On one end of the spectrum, you can control costs by delivering a centrally architected set of solutions, probably on one platform (like Oracle or SAP), and make the businesses change to the out-of-the-box processes. Your IT costs can come under control, but your business change costs will be through the roof, and you will get ‘commodity’ transaction handling. Forget about IT being a strategic partner.
On the other end, you can empower the business by allowing the business to buy any solution they want, and you just roll it into production and keep it running. The business can roll out a new idea or a new program as quickly as they can buy technology. Sure, you can write some things, but you are just one vendor out of many. You don’t even try to integrate things until the data hits the data warehouse, where you attempt to cobble something together. Programs roll out fast, but business intelligence suffers, the number of applications grow geometrically, and the overall cost of IT grows uncontrollably.
Many of you, dear readers, will recognize your current environment in one of these extremes. If you do, send an anonymous letter to your board of directors and point them here. I’ll say the obvious: your CIO is a moron and should be fired.
Somewhere in the middle is the right answer.
Business needs agility to survive in a competitive marketplace. Business is not served by cost controls that hinder creativity. In addition, IT can only be a strategic partner if it is not hamstrung by its own red tape and cost controls. If you are in the centrally controlled model, you need to lighten up, find common ground and make a new relationship between the business and IT.
On the other hand, rolling out hundreds of solutions when a dozen will do means that the business cannot get good business intelligence about your customers, partners, suppliers, and business trends. That puts your company at a competitive disadvantage, especially over new competitors who may be smaller, more tightly focused, and eating away at your biggest profit center.

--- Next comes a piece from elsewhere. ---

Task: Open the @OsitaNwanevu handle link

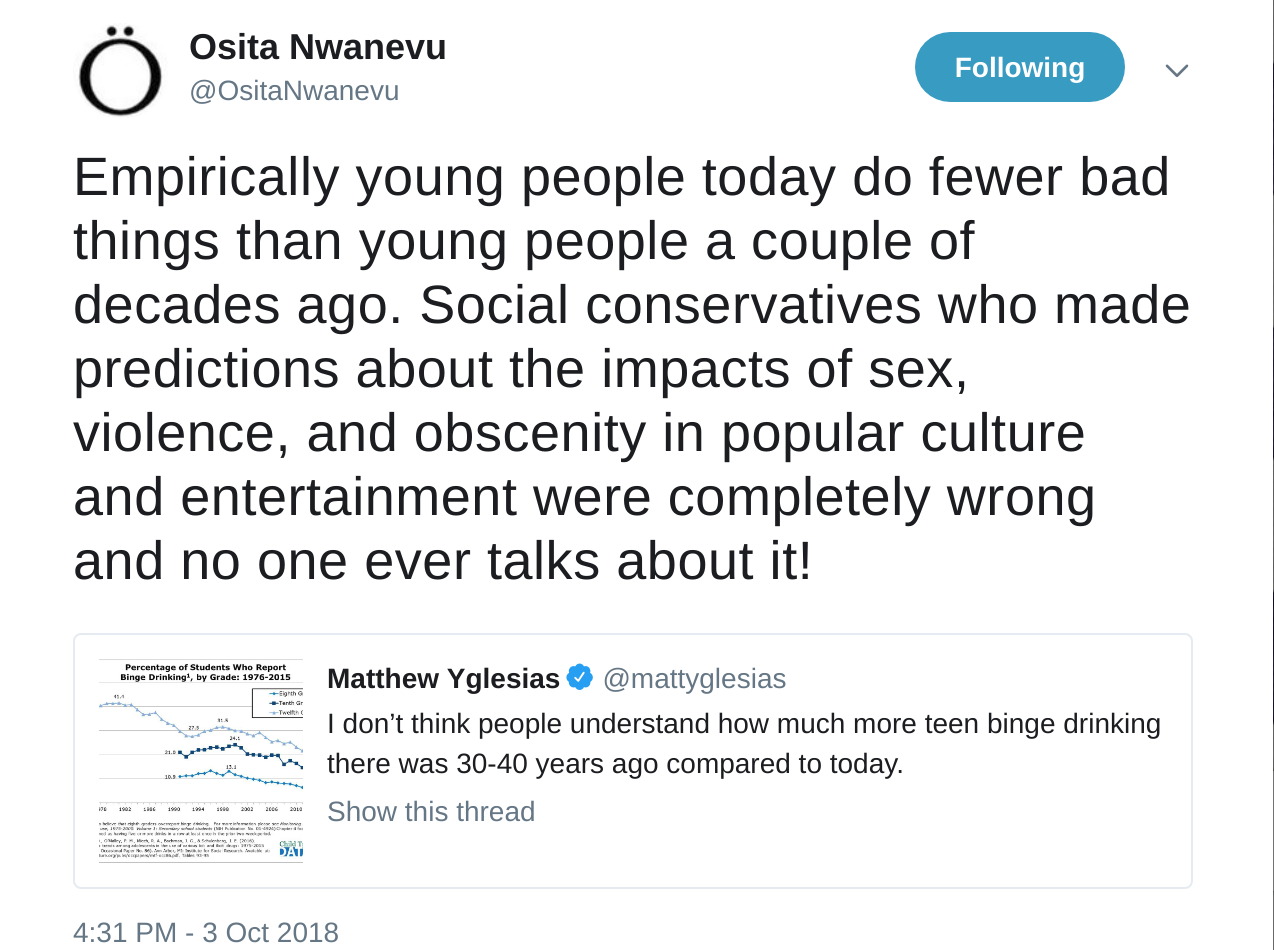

If this is you, you need to focus on key platforms, cut off investments gone wild, establish muscular governance and enterprise architecture, and reorganize IT around core business capabilities, instead of business functions.
It is a balance. You have to allow freedom, especially in the areas where freedom can be the difference between a big profit and struggling to get by. You also have to be efficient, and find ways to keep the wild-eyed marketing ideas from sucking your budget dry.
Right-sizing IT is possible. With the paradigm of solution domains and Service-Oriented IT, it can be done. I will be discussing many of these ideas on this blog and in my upcoming book over the course of the coming year.
Know this. Sticking to one extreme or another is turning IT into a liability instead of an asset.